- Material: Silver & gold
- Size: H. to rim (as it stands) 23.5 cm. (true, extended) l. 33 cm., rim diam. 10.9-11.2 cm, rim th. 2mm, lion head dimensions 5 x 3.7 x 4.4 cm, diam. at the junction of horn and head 3.6 cm, wt. 604.76 g.
- Discovered: Unknown
- Present location: Private collection of Vassil Bojkov, Sofia, Bulgaria

= Lion head horn =

The lion head horn is one of several kinds of drinking horns that have been used throughout Eurasia since prehistoric times. Horns with animal heads have been found among artifacts from the Near East and the Middle East, dating perhaps to classical antiquity or the time of Archaic Greece. The lion head horn, while not very common, does seem to have recurred across a span of several centuries.

==Description==
The lion head horn is an undecorated silver horn that has a flaring rim and tapers down to the tip. It curves at an obtuse angle, and its lower extremity is inserted into the back of the gold lion head, and fixed with four gold rivets. The vase is not properly a rhyton, since no secondary orifice is present.
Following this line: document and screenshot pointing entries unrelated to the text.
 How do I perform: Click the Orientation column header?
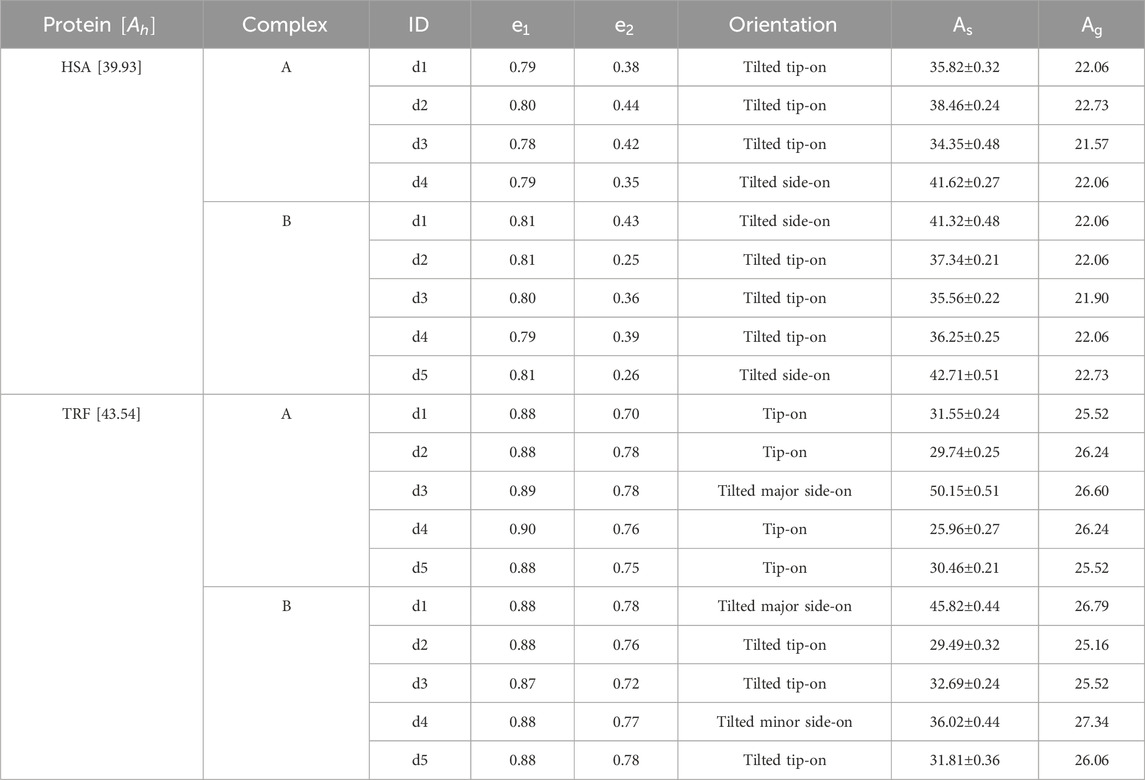[784, 25]
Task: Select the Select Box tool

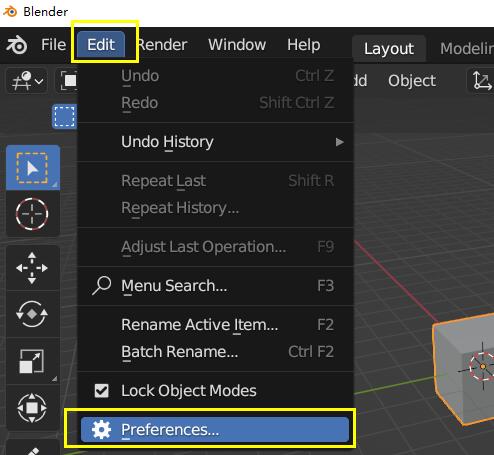Action: click(33, 168)
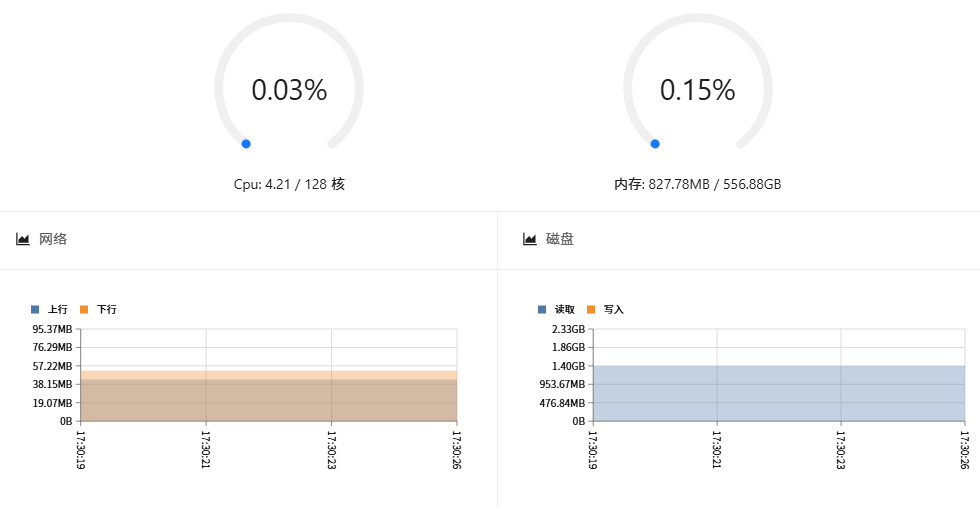Image resolution: width=980 pixels, height=509 pixels.
Task: Click the 0.03% CPU usage value
Action: point(289,90)
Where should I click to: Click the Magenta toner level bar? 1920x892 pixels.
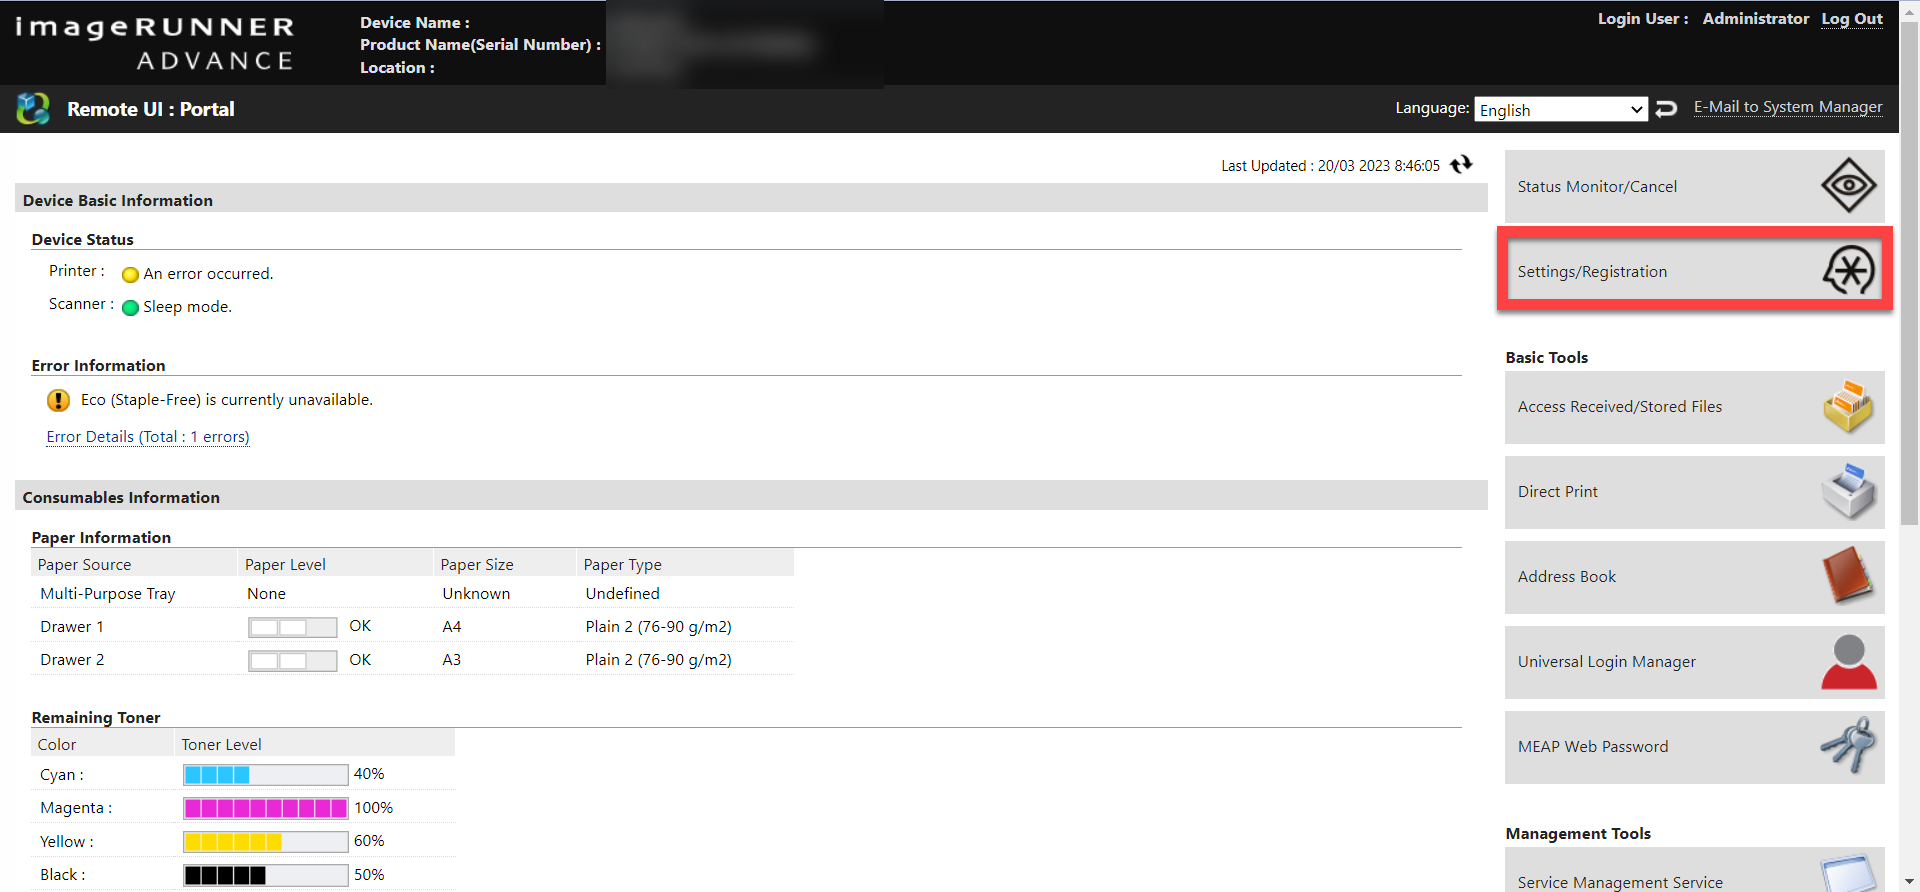coord(265,808)
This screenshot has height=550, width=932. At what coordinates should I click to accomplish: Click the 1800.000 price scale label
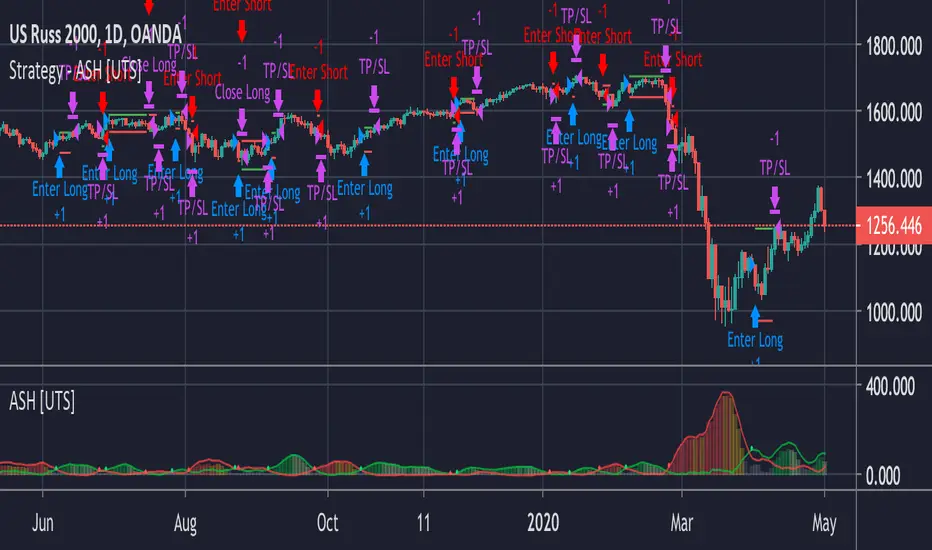click(894, 46)
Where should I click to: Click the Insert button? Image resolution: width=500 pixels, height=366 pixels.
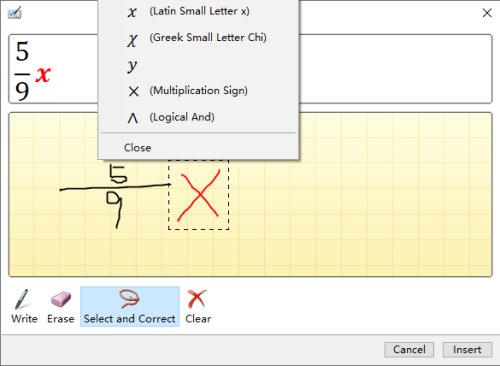[467, 349]
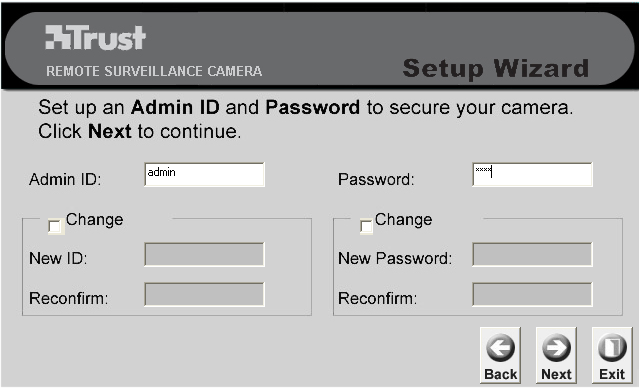
Task: Select the New Password input box
Action: point(532,255)
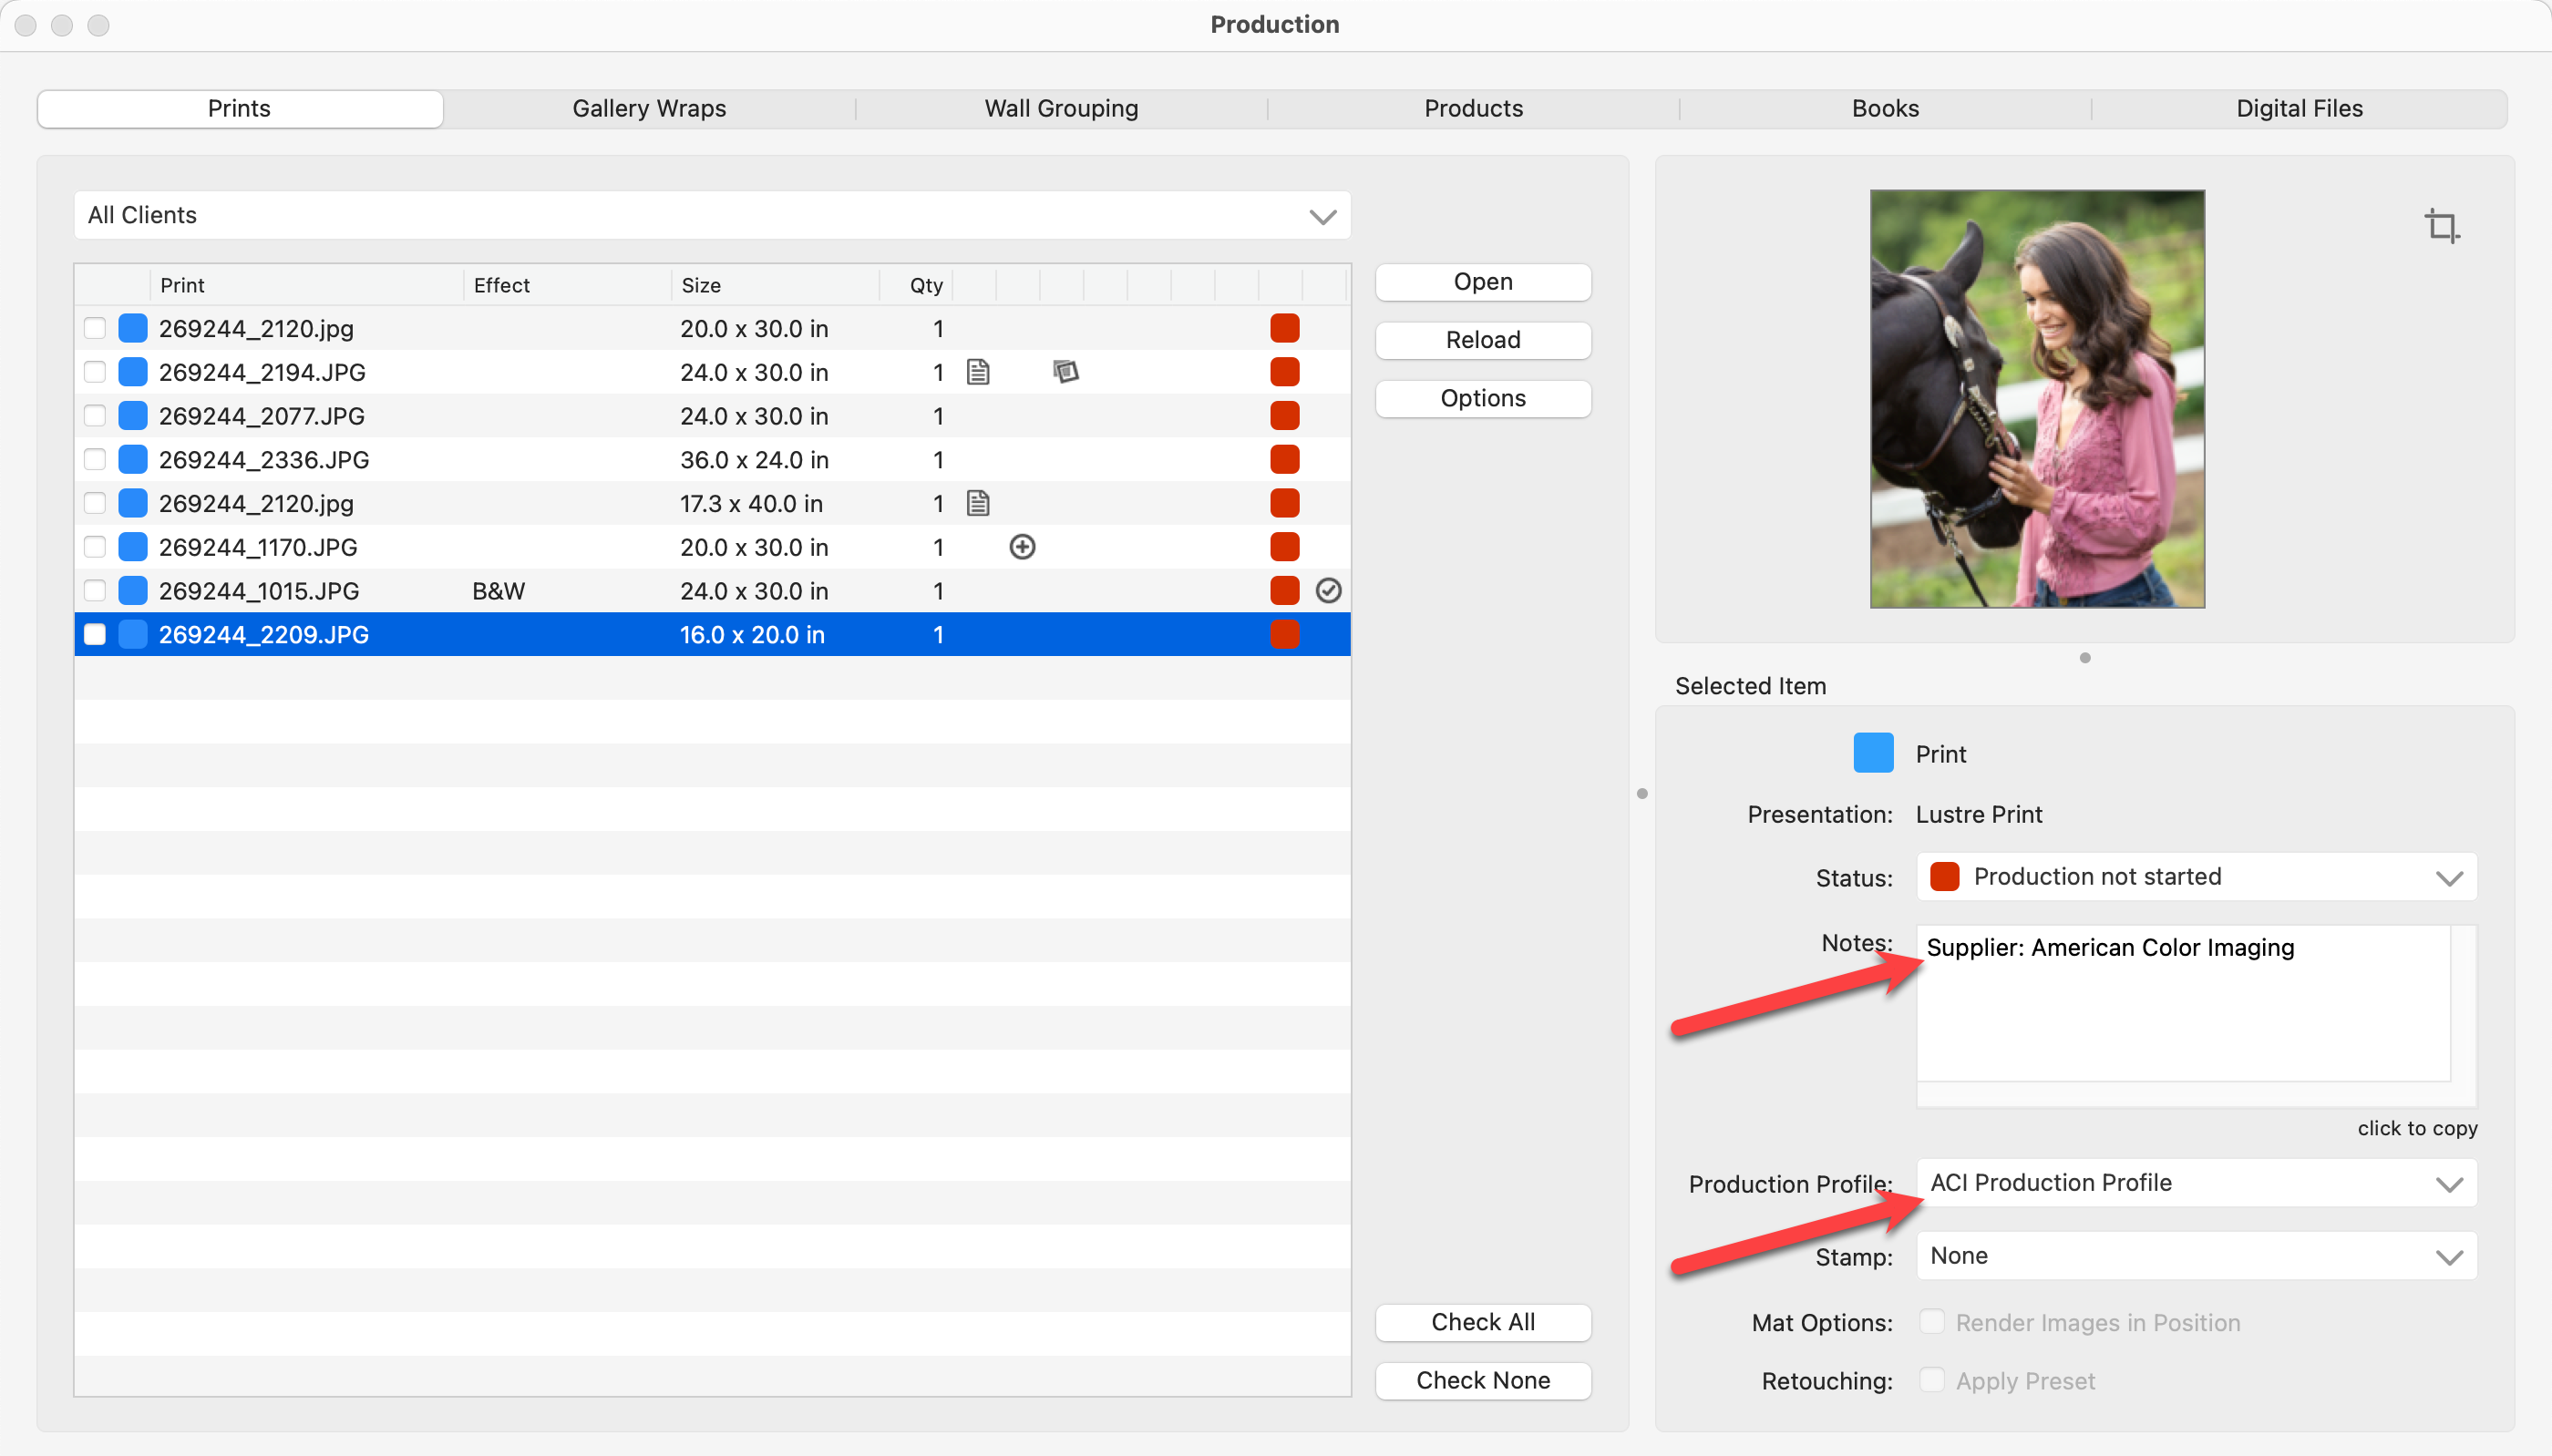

A hole on the upper left canine of the lion is very small for effective pouring: it seems accidental. The ferocious animal is shown with an open mouth, prominent canines, and a protruding tongue, in a grimace shared by animals and monsters of the Archaic Greek art. The wrinkled skin on both sides of the muzzle with its triangular nostrils is rendered as continuous lines and dots. Similar dots run along the upper half of the mouth contour, while the lower half shows a chased pattern of minuscule ovals. Punched circles and hatching appear in the mouth's interior. The eyes are almond-shaped, and two low, circular protuberances on the forehead are covered with hatching. The semicircular ears have three radial lines in their interior. The mane is rendered as a plastic collar of a triangular section. Its front and back sides are covered with finely chiseled, stylized hairlocks.

==Origin==
Among the various types of rhyta and horns, the one with an animal head termination on a longhorn seems the least popular in the Near and Middle Eastern cultural domains. The horns are usually provided with an animal forepart, while the simple heads of rather large dimensions are typically combined with a straight or flaring calyx-like neck. Manassero, who collected the evidence in all materials and reviewed the earlier literature, counts four metal exemplars of the Archaic period, of which only two are made of silver, or silver and gold, both with a lion head finial.

 The type enjoyed a revival in Scythia during the Classical period, often with animal heads of precious metal mounted on real horns; it continued in a pipe-like version well into the Hellenistic times.

The bronze lion heads are large, strongly stylized, with an almost flat muzzle; they have little in common with the VBC gold head. They presumably originate in Luristan and are undeniably much earlier than our exemplar. Several silver exemplars entered the art market, and later some of them even museum collections, (Louvre, Metropolitan Museum, Miho Museum) without any documentation, since they were from illicit digging, reportedly "from a cave cache", which became known as the "Western Cave", in Kal-e Makarekh (or Kalmakarra), western Iran.
The silver rhyta have their lion head finials made of gold and soldered onto the silver horn. All horns are undecorated with very slight tapering towards the finial. All lion heads are quite large (up to three times as big as the VBC exemplar), and show the same stylistic features, chiseled details, and rings on the point of their junction with the horn. None of them is a rhyton stricto sensu, since they are not supplied with a secondary orifice. Consequently, they are supposed to have been made in the same pre-Achaemenid western Iranian workshop, possibly in the second half of the 7th century BC.